Source data

↓

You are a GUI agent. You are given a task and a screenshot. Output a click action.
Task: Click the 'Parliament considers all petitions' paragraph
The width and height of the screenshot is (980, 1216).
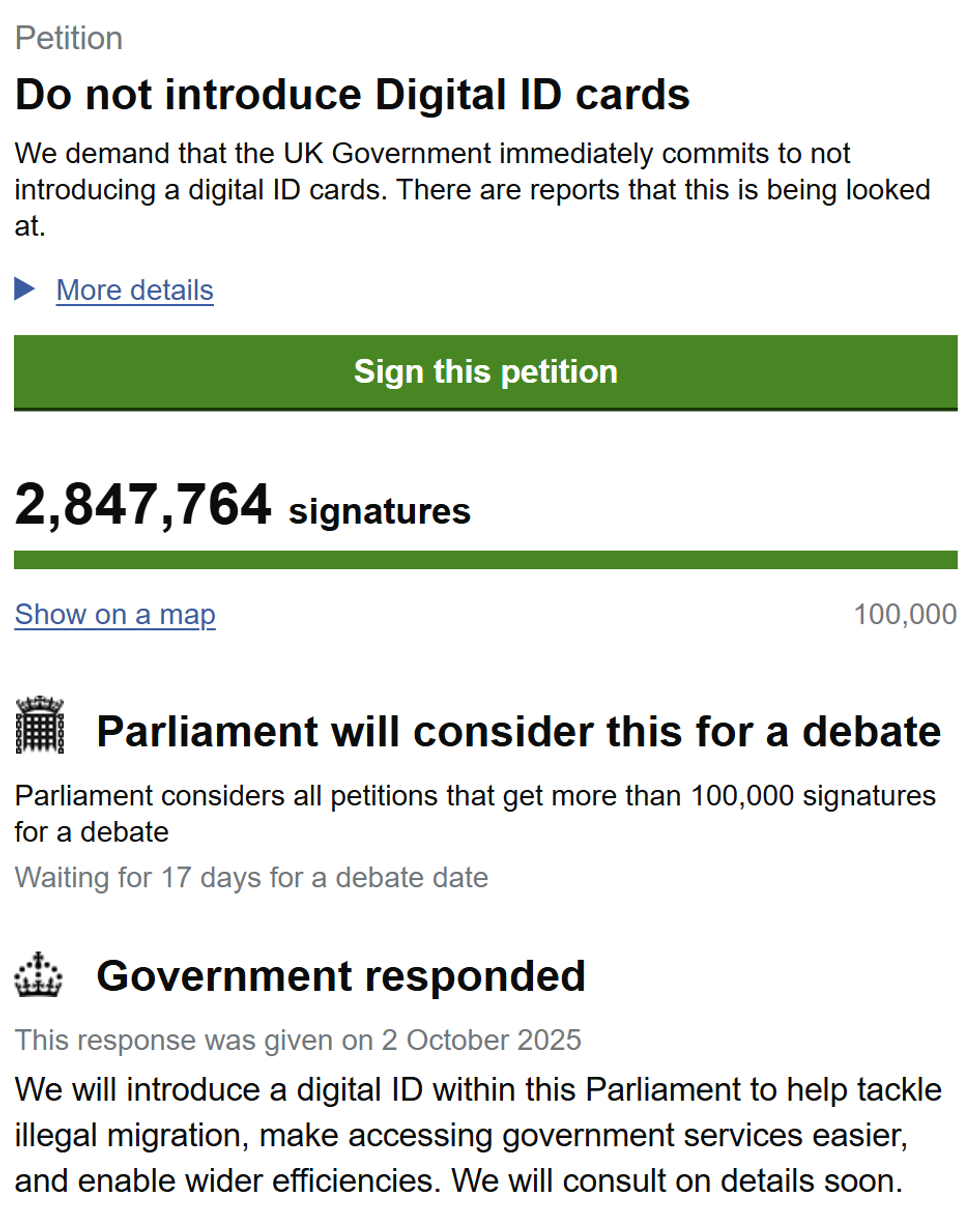[x=475, y=813]
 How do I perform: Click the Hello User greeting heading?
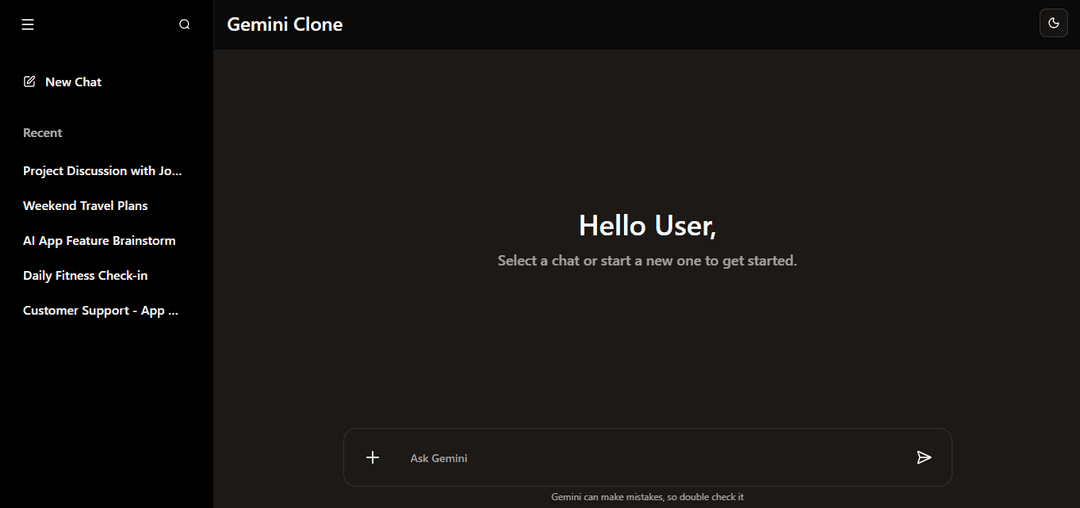[x=647, y=226]
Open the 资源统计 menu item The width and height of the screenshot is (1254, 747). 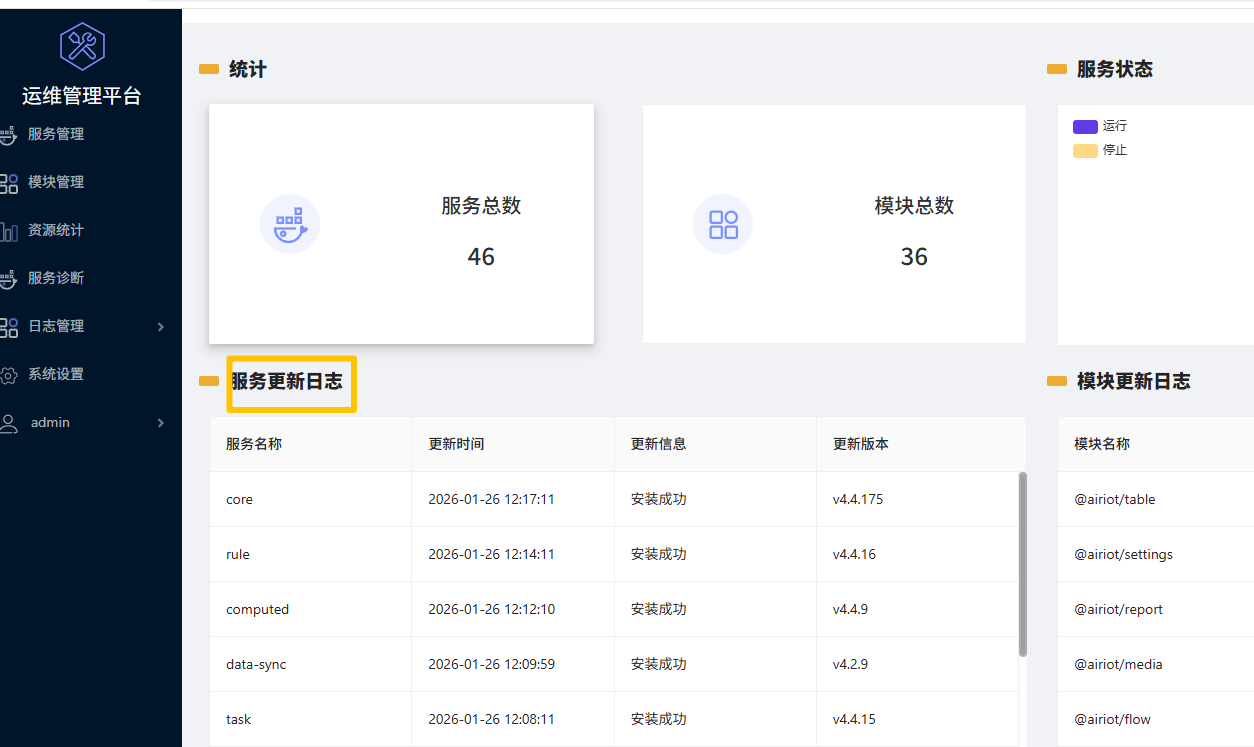click(x=56, y=230)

↑

GOAL:
Please output the source data lines from the start through the line containing "[x=475, y=813]", inclusive, as they appear, leaving out the pictures.

EXERCISE OUTPUT:
You are a GUI agent. You are given a task and a screenshot. Output a click action.
Task: Click the 'Parliament considers all petitions' paragraph
The width and height of the screenshot is (980, 1216).
[x=475, y=813]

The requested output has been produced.